Почва на поляне была влажной и тенистой, а на опавших с деревьев сосновых иголках виднелись следы шин.
- И Лукас был в своем грузовике, без сознания? Примерно здесь?' Я сказал.
- Да, сэр.'
"Вы не обязаны называть меня "сэр"".
Я спустился к берегу реки. Вода была зеленой и глубокой, а семена тополя кружились в водоворотах поверх течения.
"Знаешь, я никогда не слышал, чтобы насильника арестовывали за то, что он был слишком пьян, чтобы скрыться с места преступления", - сказал я.
Но помощник шерифа мне не ответил. Землю между кустами пересекали десятки следов. Я вернулась туда, где был припаркован грузовик Лукаса. Мэри Бет Суини все еще стояла за оградительной лентой на месте преступления, засунув руки в задние карманы. Ее руки выглядели сильными, живот плоским под грудями. Ее черный пояс для оружия был отполирован и поблескивал крошечными огоньками.
"Это настоящая головоломка", - сказал я.
"Шериф только что сказал мне провести для вас экскурсию, мистер Холланд".
Она надела темно-зеленые солнцезащитные очки-авиаторы и посмотрела на реку.
"Лукас напал на нее в своем грузовике, а затем потерял сознание?" Или он напал на нее в кустах и вернулся к своему грузовику, выпил еще немного, а затем отключился?' Я сказал. "У тебя нет своего мнения?"
"Я отвезу тебя обратно к твоей машине, если ты готов", - сказала она.
- Почему нет?' Я сказал.
Мы ехали по холмистым полям, густо заросшим бунтарками и лютиками, затем пересекли ржавый железный мост через реку. Дно реки представляло собой мыльный камень, и глубоко в течении можно было разглядеть серые, покрытые мхом верхушки валунов и тени, которые они отбрасывали в течении.
"Вы признаете своего мужчину невиновным?" - спросила она.
"Еще бы… Ты думаешь, я стреляю вхолостую?'
"Я просто поинтересовалась", - сказала она и больше ничего не говорила, пока мы не въехали в тень живых дубов, которые окружали здание суда.
Я пошел к своей машине, затем неожиданно обернулся и поймал ее взгляд, солнцезащитные очки свисали с ее пальцев.
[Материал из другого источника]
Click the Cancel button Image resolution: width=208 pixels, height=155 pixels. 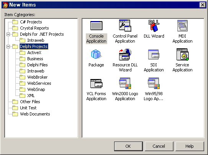tap(159, 146)
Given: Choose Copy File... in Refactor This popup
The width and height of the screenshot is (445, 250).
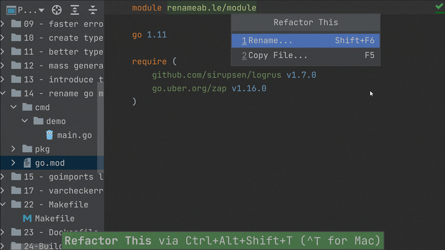Looking at the screenshot, I should point(306,55).
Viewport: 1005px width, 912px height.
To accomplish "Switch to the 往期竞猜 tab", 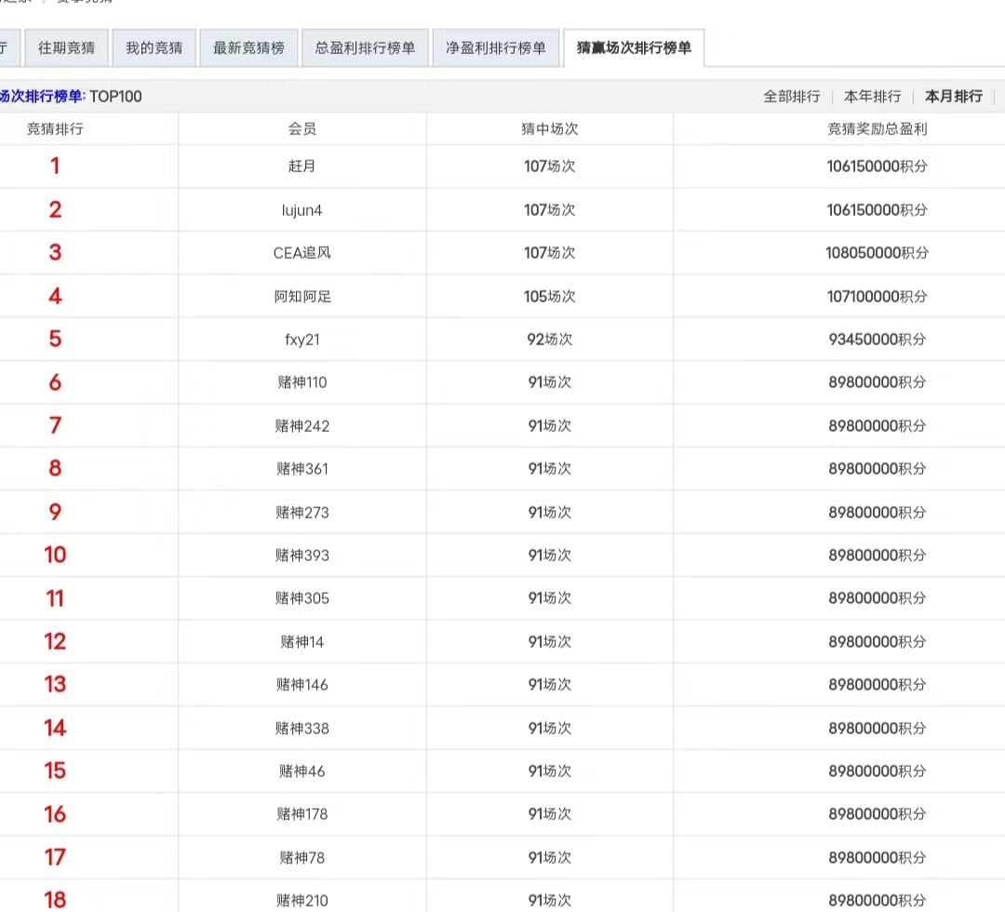I will [67, 48].
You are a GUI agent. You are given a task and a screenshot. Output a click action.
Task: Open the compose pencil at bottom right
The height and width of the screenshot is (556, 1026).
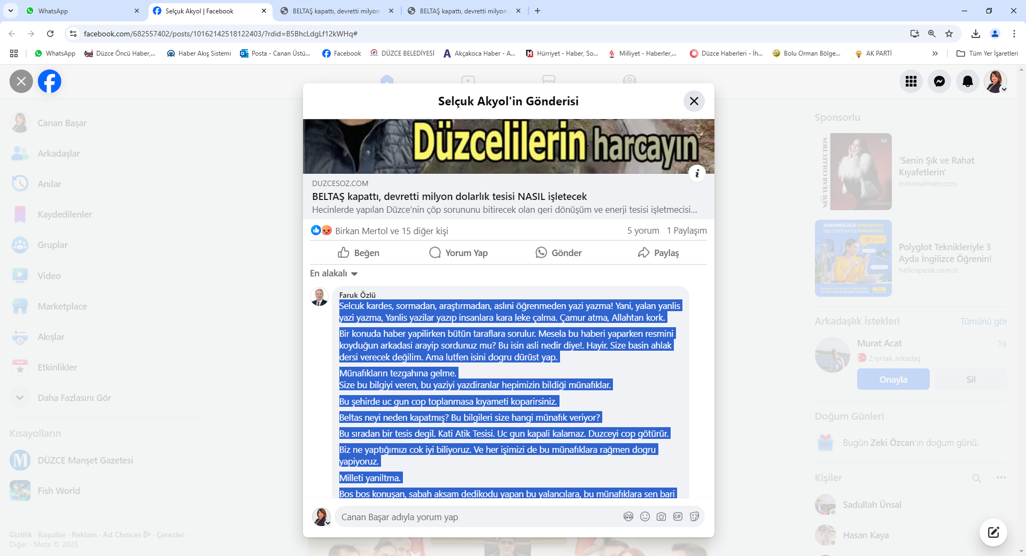[x=993, y=532]
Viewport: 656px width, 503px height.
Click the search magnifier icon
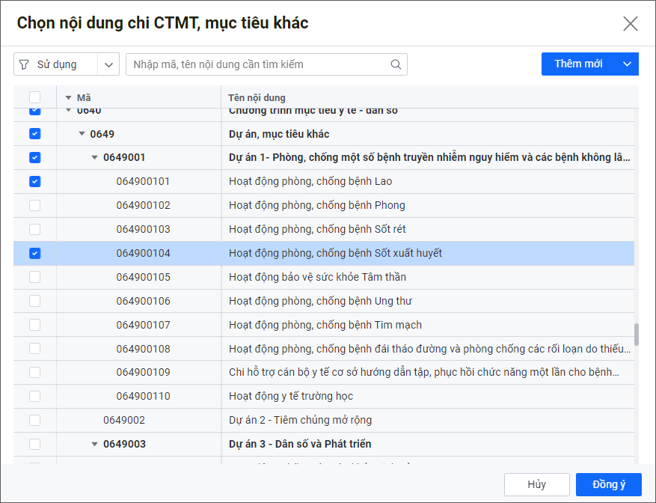[x=396, y=64]
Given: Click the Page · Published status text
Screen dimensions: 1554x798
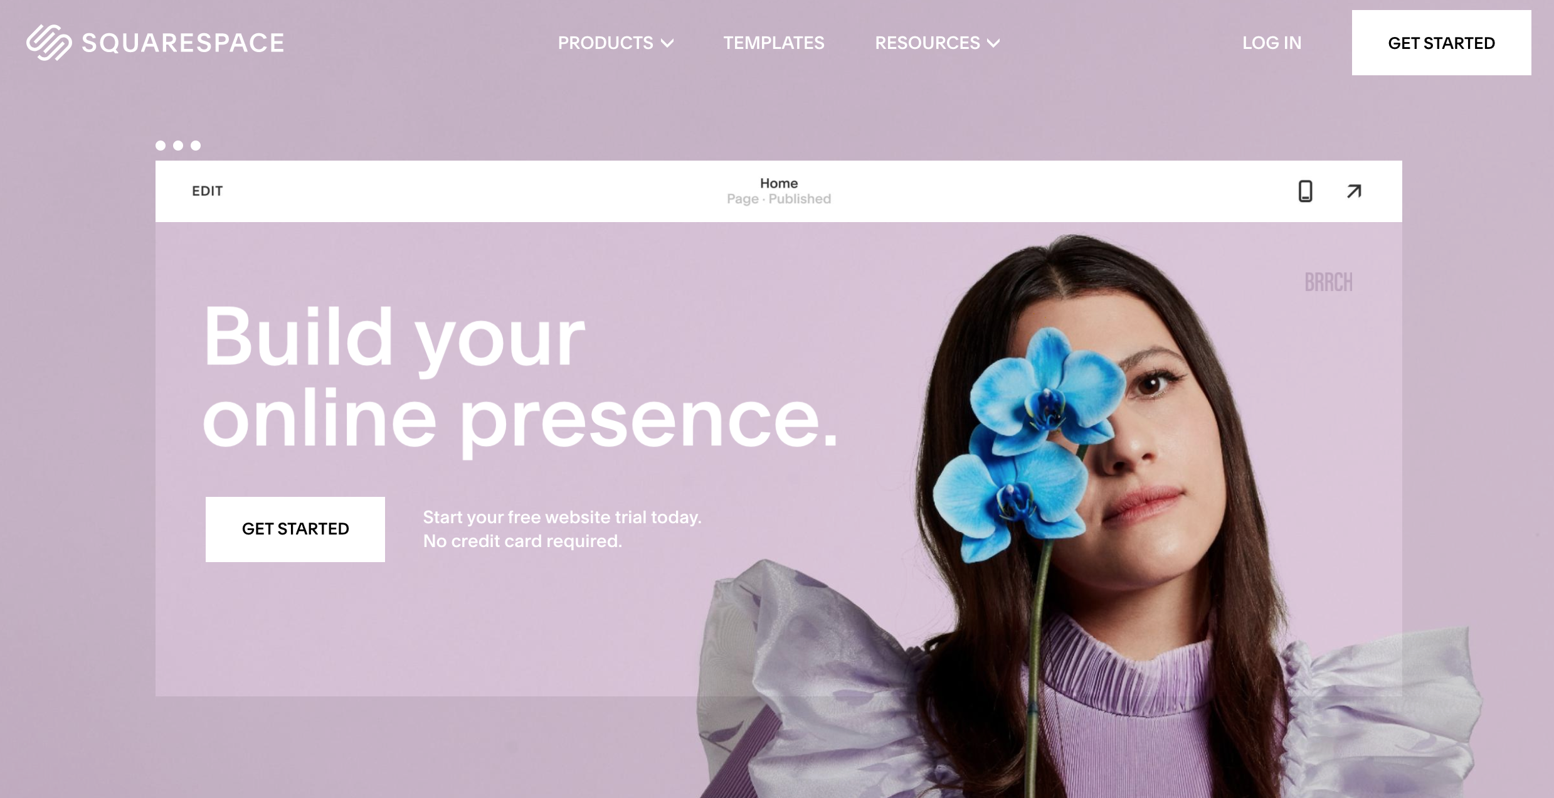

Я остановил прокурора возле его офиса как раз перед предъявлением обвинения Лукасу. Коридор был пуст, и наши голоса эхом отражались от старого мраморного пола и высокого деревянного потолка.
"Ты же не собираешься настаивать на залоге, Марвин?" Я сказал.
"Не жди от этого никаких послаблений, Билли Боб", - ответил он.
На нем был галстук-бабочка и костюм из прозрачной ткани, и его лицо смотрело на меня со спокойной моральной уверенностью лезвия топора.
"У вас нет дела об изнасиловании. Ты тоже не собираешься совершать нападение и избиение без оружия, - сказал я.